Posted: July 27, 2009

Solterra Renewable Technologies Signs Licensing Agreement with University of Arizona for Printed Electronics Technology

(Nanowerk News) Hague Corp.'s wholly owned subsidiary Solterra Renewable Technologies today announced an exclusive worldwide licensing agreement with the University of Arizona for the patented, intellectual property covering screen-printing techniques for the fabrication of organic light emitting diodes.
Organic light emitting diodes, known generally as LEDs, are an essential component of displays, batteries, sensors, conductors and computer memory.
Solterra's CEO Stephen Squires explained that there are essential similarities between the screen-printing techniques to fabricate LEDs and the screen printing technology that Solterra is currently optimizing to print quantum dots to make thin-film solar cells.
Using this licensing agreement to fabricate LEDs using screen printing techniques will greatly reduce the costs of LEDs, Squires explained. The high cost of producing LEDs has limited its uses; and therefore a dramatic cost reduction will greatly expand LED use, he added.
"There are useful similarities in the underlying design and manufacturing technology for quantum dot solar cells and other printed electronics applications such as batteries, sensors, conductors, lighting, logic and memory," he said.
Squires noted LED/OLED displays will likely emerge as the second most significant market for printed electronics.
"When you can leverage a single enabling technology, such as our semiconductor quantum dots, to enter two or more different, but massive, markets without straying from your core competencies, the business opportunity is very compelling," he said.
Squires said there is a frenzied pace of amazing discoveries in light-related applications. However, it was clear new work would be limited in commercial application by raw material costs. Access to high quality, affordable quantum dots emerged as the key ingredient for a number of these exciting developments. When coupled with high-throughput, inexpensive manufacturing such as screen printing, we believe wide market penetration is inevitable.
According to the IDTechEx report, Printed, Organic & Flexible Electronics Forecasts, Players & Opportunities 2009-2029, the market for printed and potentially printed electronics, including organics, inorganics and composites will rise from $1.92 billion in 2009 to $57.16 billion in 2019. The majority of the market in 2009 -- 71% -- is for electronics which are relatively mature -- conductive inks (for membrane keyboards, Printed Circuit Boards, flex connectors, membrane keyboards, sensors (e.g. disposable blood glucose sensors for those with diabetes) and Organic Light Emitting Displays (OLEDs) which are on glass substrates and not printed as yet. Source:
The University of Arizona pioneering technology makes significant improvements over prior art. Organic LED / OLED based displays now have the potential to be manufactured using very high volume, low cost roll-to-roll print processing on inexpensive substrates.

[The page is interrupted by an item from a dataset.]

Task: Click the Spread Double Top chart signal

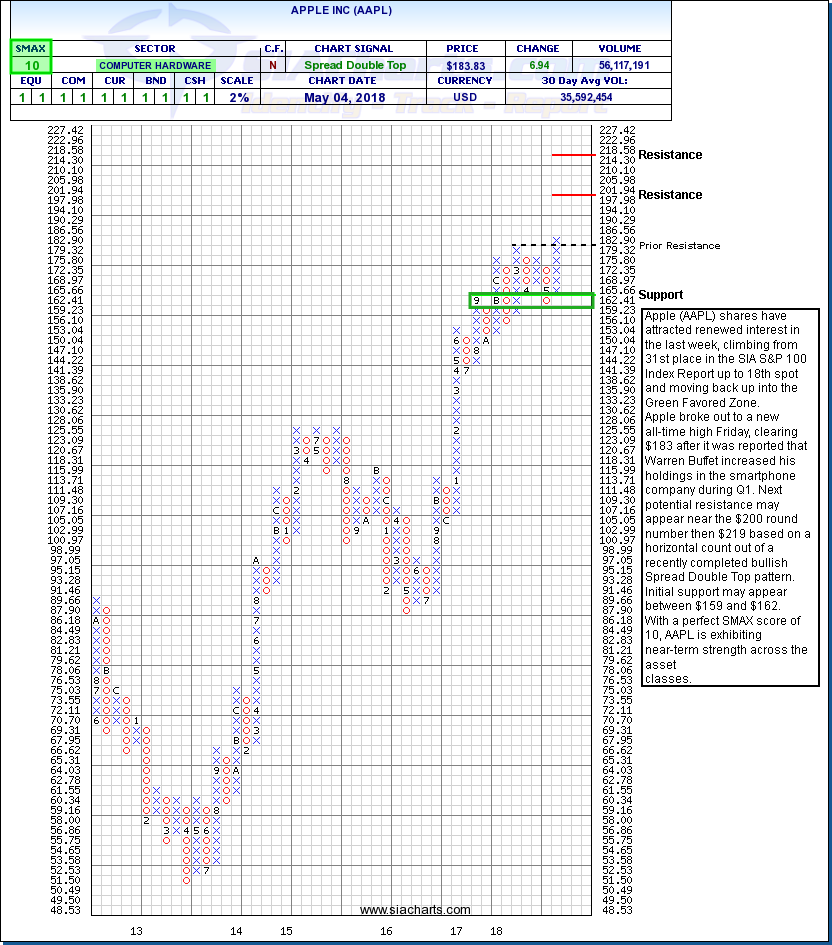Action: point(353,65)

In addition to the potential to deliver a significantly lower price point, this technology can also provide, higher definition, increased viewing angles, lower power consumption and reduced response time for an enhanced picture, all in a very thin, light weight, format. These characteristics enable display technologies to flourish in environments that have previously been uneconomical or simply not viable.

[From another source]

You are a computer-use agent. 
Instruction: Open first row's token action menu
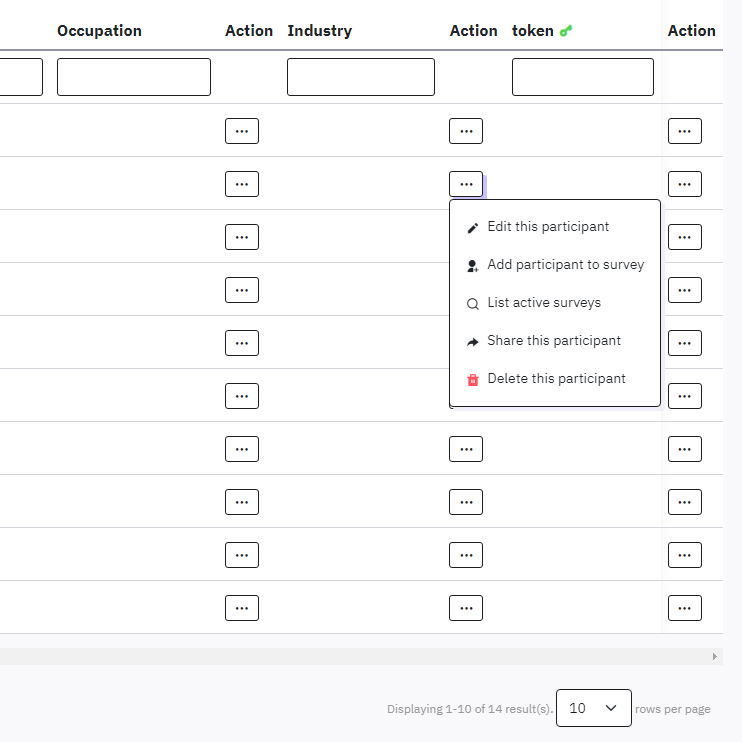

The market for organic light emitting diode displays alone is estimated to exceed $4.5 billion, according to Global Industry Analysts, Inc.
Additionally, Solterra believes that the University of Arizona technology can also be applied to certain lighting applications. As global consumption of electricity in the world is increasing dramatically, energy efficiency through better electronics and lighting is key to reducing the overall burden on power production and the expected increases in greenhouse gas emissions. Solterra's thin film solar cells and high performance OLED displays, along with other emerging printed electronics innovations can be important first steps to solving these challenges.